*EXERCISE AIM*:
In the article on The New Addams Family below, turn the paragraph beginning "The Addams Family consists of" into a short bulleted list that keeps its main facts.

-------- GIVEN PASSAGE --------

The New Addams Family is a sitcom that aired from October 1998 to August 1999 on YTV in Canada and Fox Family in the United States and CITV in the United Kingdom on weekends. It was produced by Shavick Entertainment and Saban Entertainment as a revival of the 1960s series The Addams Family. The series was shot in Vancouver, British Columbia, Canada.

Plot
The Addams Family consists of husband and wife, Gomez and Morticia Addams, their children, Wednesday and Pugsley, as well as Grandmama, Uncle Fester, and their butler, Lurch. The Addams' are a close-knit extended family with decidedly macabre interests and supernatural abilities. No explanation for their powers is explicitly given in the series. Some of the episodes in this series are remakes of the original TV series' episodes with some episodes being exclusive to this show.

Later episodes introduce a relative named Grandpapa Addams who had similar traits to Gomez. Grandpapa Addams was played by John Astin, who had played Gomez in the original series.

Cast

Main cast
 Glenn Taranto as Gomez Addams
 Ellie Harvie as Morticia Addams
 Brody Smith as Pugsley Addams
 Nicole Fugere as Wednesday Addams. Fugere was the only member of the Addams Family Reunion cast to return for the series.

-------- PROVIDED DATA --------

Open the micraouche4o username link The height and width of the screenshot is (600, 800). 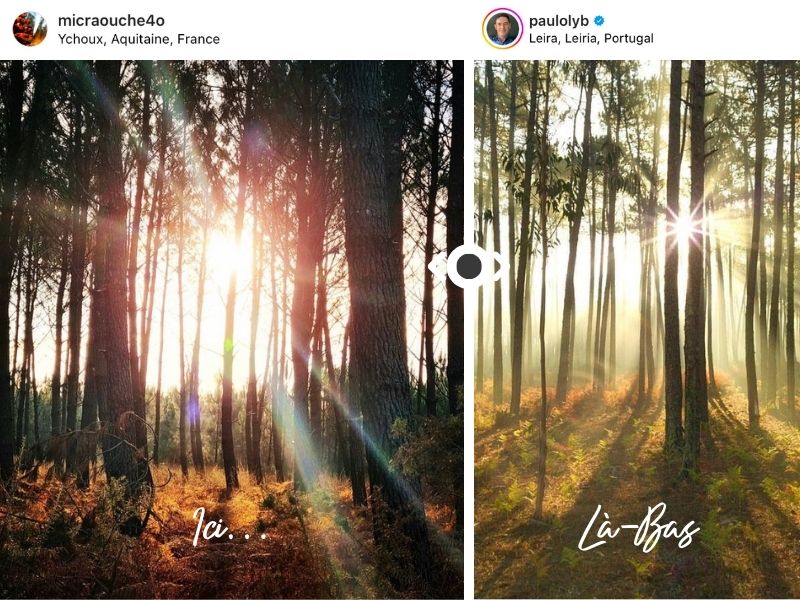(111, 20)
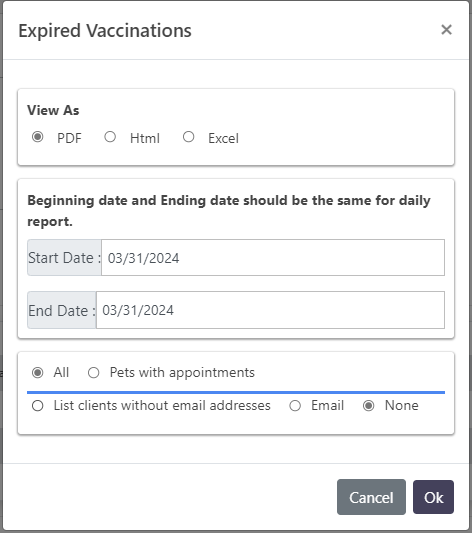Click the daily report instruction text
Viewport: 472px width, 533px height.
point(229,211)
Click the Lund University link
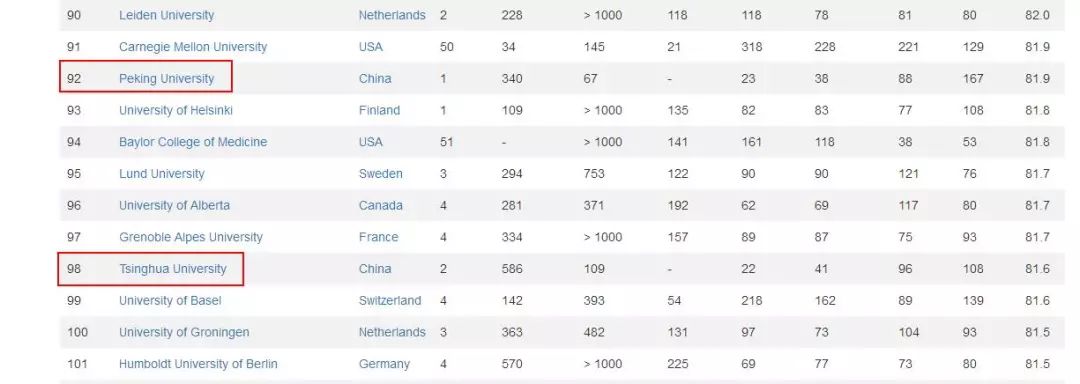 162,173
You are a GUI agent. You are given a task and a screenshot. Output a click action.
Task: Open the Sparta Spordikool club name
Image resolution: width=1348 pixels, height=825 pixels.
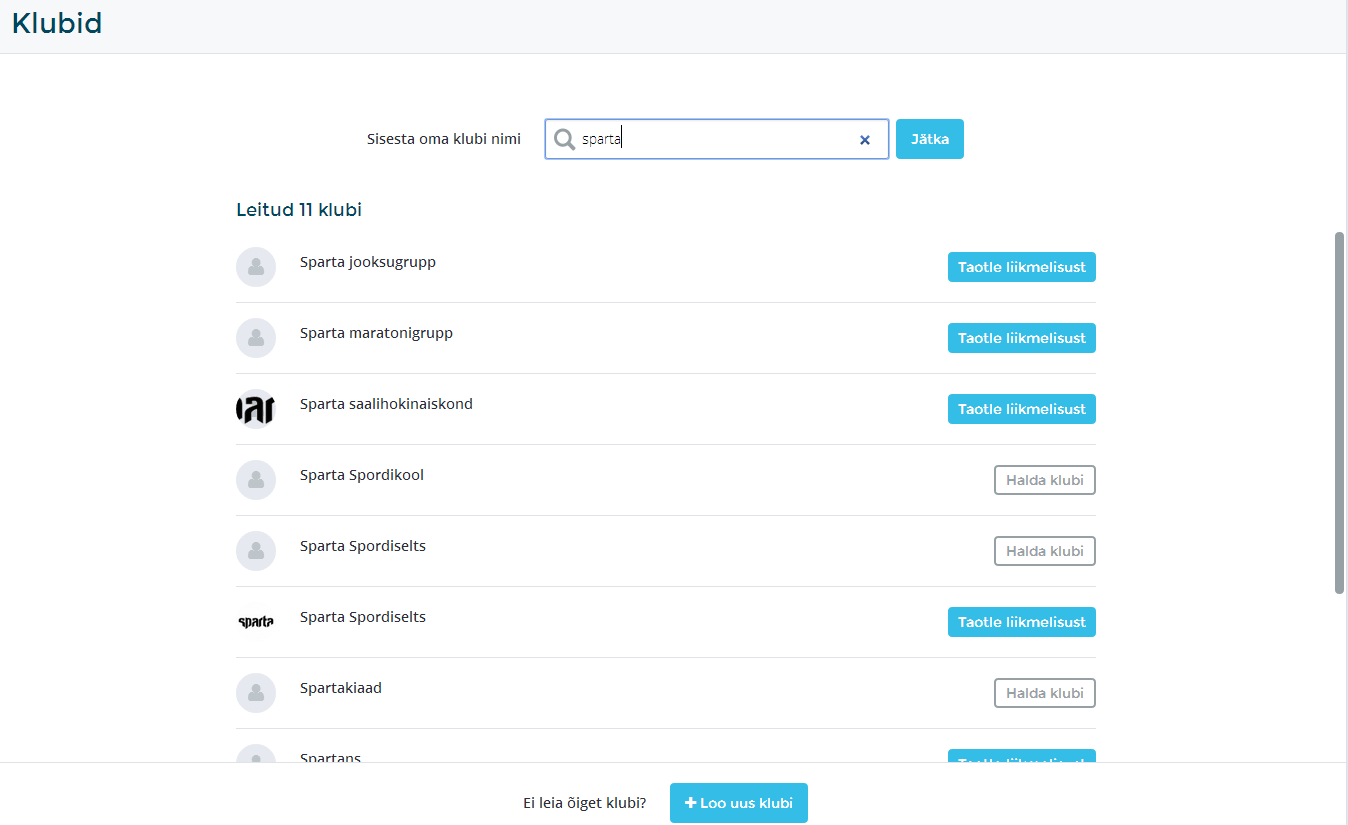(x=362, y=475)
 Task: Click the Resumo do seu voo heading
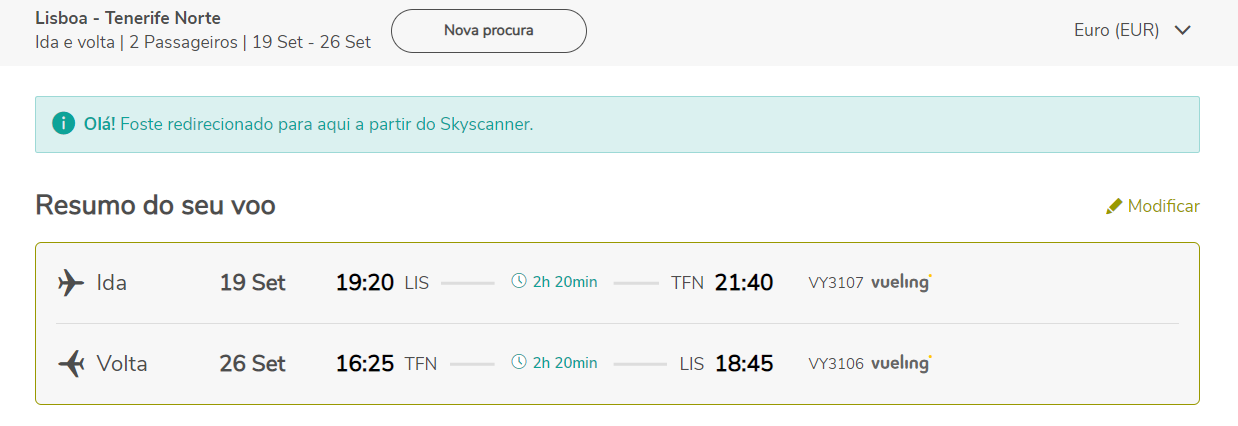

--------

*FINAL ANSWER*:
- Members: husband and wife Gomez and Morticia Addams, their children Wednesday and Pugsley, Grandmama, Uncle Fester, and the butler Lurch.
- They are a close-knit extended family with macabre interests and supernatural abilities.
- The series never explicitly explains their powers.
- Some episodes remake episodes of the original TV series, and others are exclusive to this show.